Eine Regelung konnte auch für den Frächterverkehr von und nach Italien erzielt werden: Ein aktueller Erlass stellt klar, dass – anders als Private, die ein Gesundheitsattest vorweisen müssen, das nicht älter als vier Tage sein darf – Lenker des Gütertransports kein ärztliches Attest mitführen müssen. Stichprobenartig können jedoch an der Grenze Kontrollen bzw. ärztliche Begutachtungen durchgeführt werden, wenn gesundheitliche Auffälligkeiten vorliegen. Damit können unterm Strich sämtliche Transporte abgewickelt werden, der freie Warenverkehr zwischen Italien und Österreich bleibt damit aufrecht. 

Kurzarbeit und Co.

Auch auf Landesebene wird intensiv getagt, um Lösungen zu finden, wie man die wirtschaftlichen Folgen des Virus abfedern kann – etwa durch Kurzarbeit. Das Institut für Wirtschafts- und Standortentwicklung (IWS) der WKO Steiermark plädiert für eine bundesweite Aufstockung der Mittel auf zumindest 100 bis 150 Millionen Euro. Die IWS-Experten schätzen allein den derzeitigen Bedarf in der Steiermark auf über zehn Millionen Euro ein, während sich das bundesweite Budget für das Gesamtjahr auf nur 20 Millionen Euro beläuft – und bereits zur Gänze verbraucht ist. Erste Schritte, die aber nur ein Anfang sein können, betont WKO Steiermark Präsident Josef Herk: "Es wird angesichts der enormen Dimension ein eigenes Corona-Hilfspaket brauchen, sowie die Stundung von Steuern und Abgaben."

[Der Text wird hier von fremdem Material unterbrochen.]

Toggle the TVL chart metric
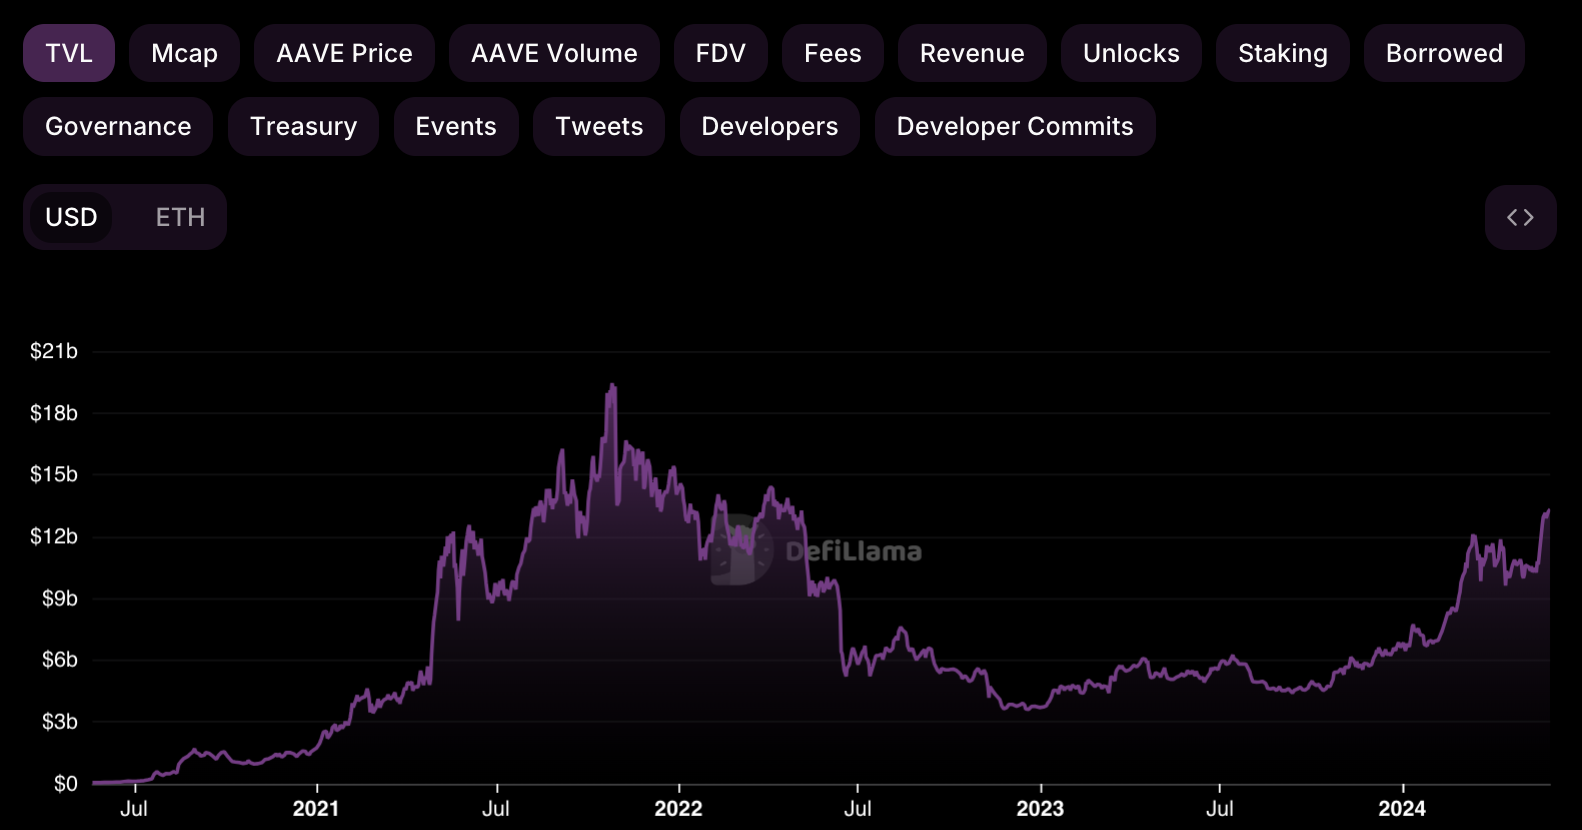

Von Kurzarbeit oder anderen arbeits- und sozialrechtlichen Fragen rund um das Virus über Hygienemaßnahmen bis zum Umgang mit Verdachtsfällen: Die WKÖ hat mit dem Coronavirus-Infopoint eine zentrale Anlaufstelle für Unternehmen geschaffen. Neben neuesten Infos gibt es am Infopoint auch Länderberichte, die einen Überblick über die derzeitige Lage und die wirtschaftlichen Auswirkungen geben.


Unterstützung

Für Tourismusbetriebe: Überbrückungshaftungen können bei der Österreichischen Hotel- und Tourismusbank beantragt werden. Ansprechpersonen: Alexander Jurin-Pollak, Tel. 01/51530-71, Sonja Rauch-Beran, Tel. 01/51530-44. Formulare und Ansuchen unter www.oeht.at – Anfragen an hotline@oeht.at.

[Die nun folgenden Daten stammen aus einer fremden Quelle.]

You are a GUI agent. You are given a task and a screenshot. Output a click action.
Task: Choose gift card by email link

Überbrückungsfinanzierungen für EPU und KMU: Überbrückungshaftungen können beim Austria Wirtschafts Service beantragt werden: www.aws.at/aws-garantie/ueberbrueckungsgarantie

Mehr Infos rund um die Folgen der Corona-Krise gibt es online unter wko.at/coronavirus

Telefonisch ist der Infopoint unter 05-90900-4352 erreichbar, und zwar Montag bis Freitag von 9 bis 20 Uhr.

Die Experten der WKO Steiermark stehen telefonisch unter 0316/601-601 zur Verfügung. 

Maßnahmen im Bereich der Arbeitskräfte

konzentrieren sich derzeit auf die Erleichterung von Kurzarbeit und auf die Überbrückung bei Kündigungen mit Wiedereinstellungszusagen.

  • Wiedereinstellzusagen werden bei einvernehmlicher Auflösung bis zu einer max. möglichen Dauer von 3 Monaten akzeptiert.
  • Bildungskarenz ist als Maßnahme möglich (Einreichung des Bildungskarenzansuchens bei den regionalen Geschäftsstellen des AMS) – allerdings nur solange Weiterbildungseinrichtungen offen haben

Aktuelle Informationen dazu erhalten Sie unter www.ams.at

SVS unterstützt Unternehmer mit Ratenzahlung und Stundung der Beiträge:

Für vom Corona-Virus direkt oder indirekt Betroffene haben die Möglichkeit auf Antrag  Beiträge stunden zu lassen oder in Raten zu bezahlen und die Beitragsgrundlage herabzusetzen. Zudem ist auch eine gänzliche oder teilweise Nachsicht der Verzugszinsen möglich.